Pemaknaan  Dan Penerapan Restorative Justice di Indonesia Untuk Mewujudkan Keadilan Bersama

Pemaknaan  Dan Penerapan Restorative Justice di Indonesia Untuk Mewujudkan Keadilan Bersama

Oleh: Heri Nursigit
Mata Kuliah: Pengantar Ilmu Hukum
Dosen Pengampu: Gilang Ramadhan, S.H., M.Kn.
Mahasiswa Prodi Ilmu Hukum
Universitas Pamulang Kampus Serang

OPINI, lexbanten.com – Menurut pandangan saya sebagai mahasiswa Ilmu Hukum, restorative justice merupakan konsep yang sangat relevan diterapkan dalam sistem peradilan pidana Indonesia saat ini. Pendekatan ini menekankan proses pemulihan bagi korban, pertanggungjawaban pelaku, serta peran aktif masyarakat dalam menyelesaikan perkara secara damai dan berkeadilan. Berbeda dengan paradigma retributive justice yang menitikberatkan pada pembalasan, restorative justice justru menempatkan dialog, musyawarah, dan pemulihan hubungan sebagai inti penyelesaian masalah.

Secara filosofis, saya melihat bahwa restorative justice selaras dengan nilai Pancasila, terutama sila keempat dan kelima. Musyawarah mufakat serta keadilan bagi seluruh rakyat menjadi fondasi utama dalam pendekatan ini. Dengan demikian, penerapan restorative justice bukan hanya sekadar inovasi hukum, tetapi juga cerminan jati diri bangsa Indonesia yang menjunjung perdamaian dan penyelesaian secara kekeluargaan.

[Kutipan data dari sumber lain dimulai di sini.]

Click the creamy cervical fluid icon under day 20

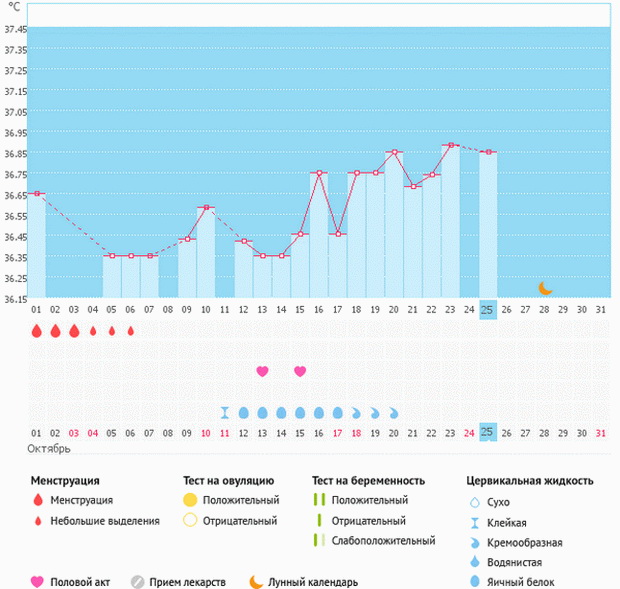[394, 412]
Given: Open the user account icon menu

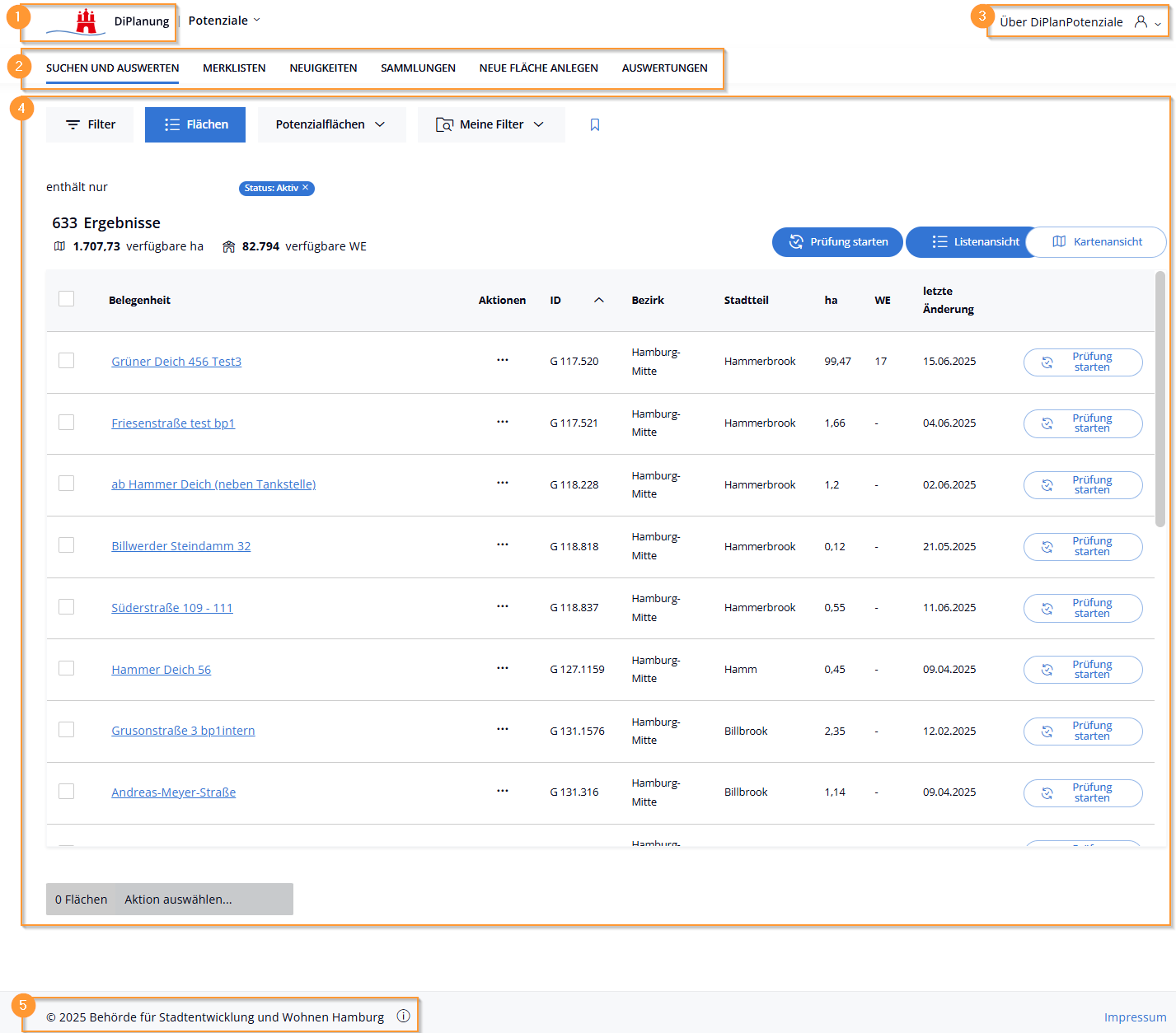Looking at the screenshot, I should (x=1141, y=22).
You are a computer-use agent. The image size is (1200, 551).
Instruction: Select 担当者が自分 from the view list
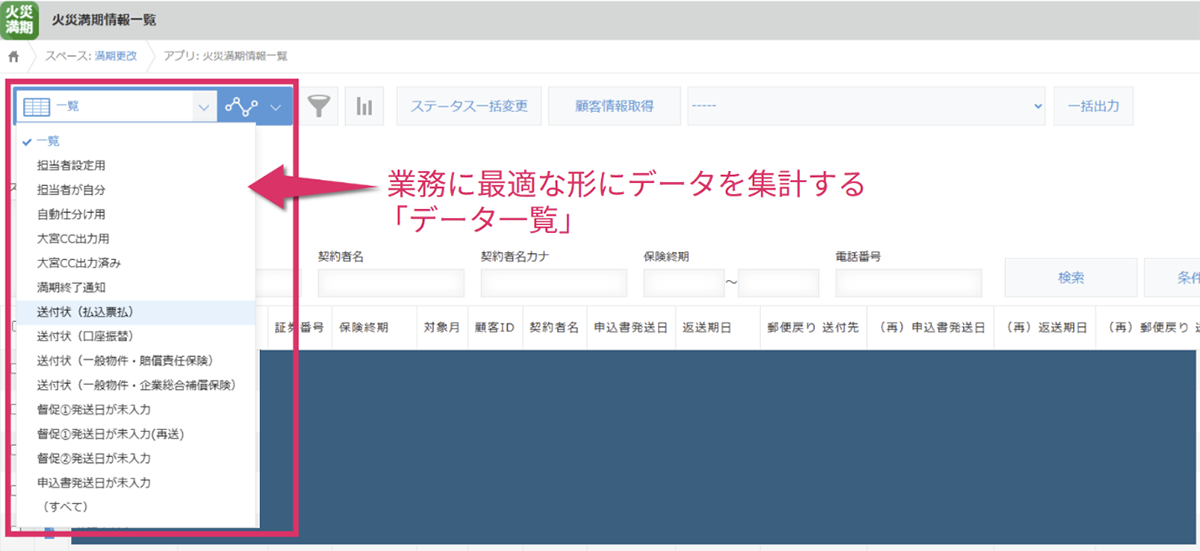click(x=71, y=190)
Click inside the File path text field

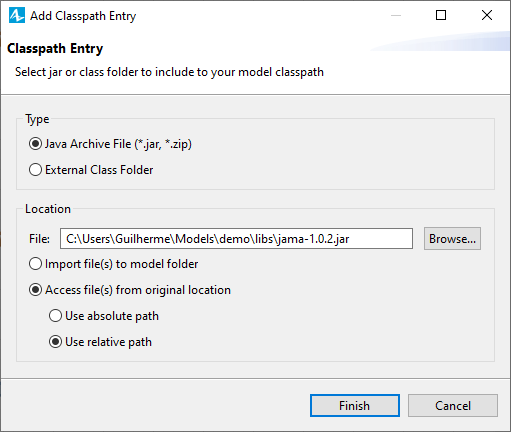236,239
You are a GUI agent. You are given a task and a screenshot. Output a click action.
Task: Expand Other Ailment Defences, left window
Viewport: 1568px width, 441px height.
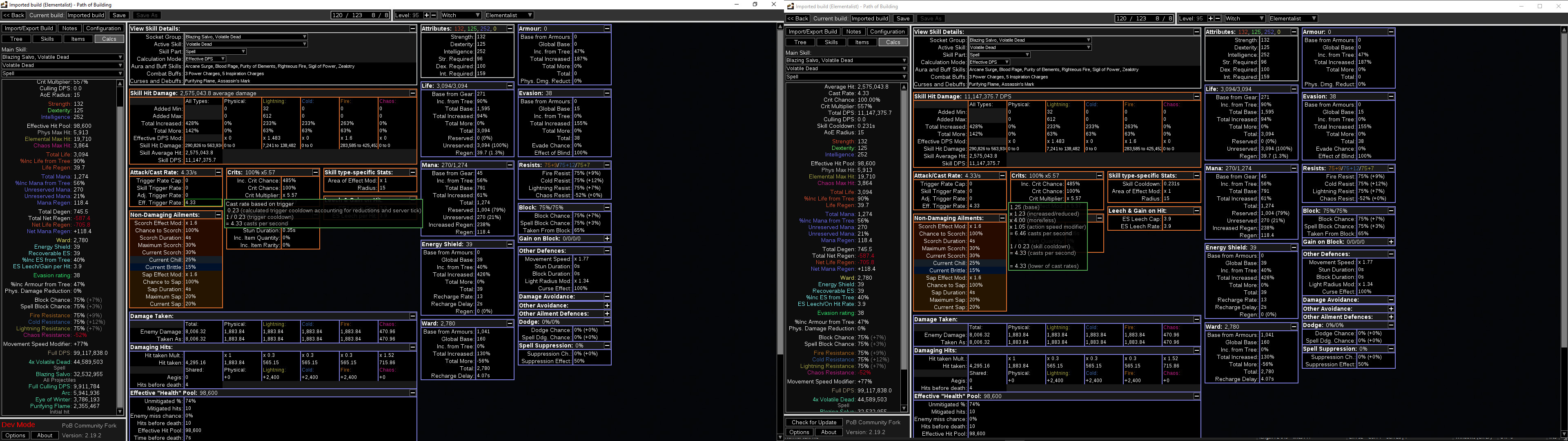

Di sisi lain, prinsip-prinsip restorative justice — mulai dari pemulihan korban, partisipasi aktif pihak terkait, non-diskriminasi, hingga kesukarelaan — menunjukkan bahwa mekanisme ini lebih humanis dan responsif dibandingkan peradilan pidana konvensional. Kehadiran restorative justice memberi ruang kepada korban untuk menyuarakan kebutuhan dan kerugiannya, sekaligus memberikan kesempatan kepada pelaku untuk bertanggung jawab secara moral maupun materiil. Oleh karena itu, saya berpendapat bahwa pendekatan ini menghadirkan bentuk keadilan yang lebih menyentuh aspek kemanusiaan.

Dalam praktiknya, terdapat sejumlah kategori perkara yang memang lebih tepat diselesaikan melalui mekanisme restoratif, seperti tindak pidana ringan, perkara anak, KDRT tertentu, pecandu narkotika, dan kecelakaan lalu lintas. Syarat-syarat seperti adanya perdamaian, pelaku bukan residivis, dan dukungan masyarakat menjadi parameter penting agar proses restoratif tidak disalahgunakan. Contoh penerapannya dapat dilihat pada tahun 2021, ketika Gubernur Banten Wahidin Halim memfasilitasi penyelesaian perkara buruh melalui mekanisme restorative justice sehingga kedua belah pihak mencapai perdamaian.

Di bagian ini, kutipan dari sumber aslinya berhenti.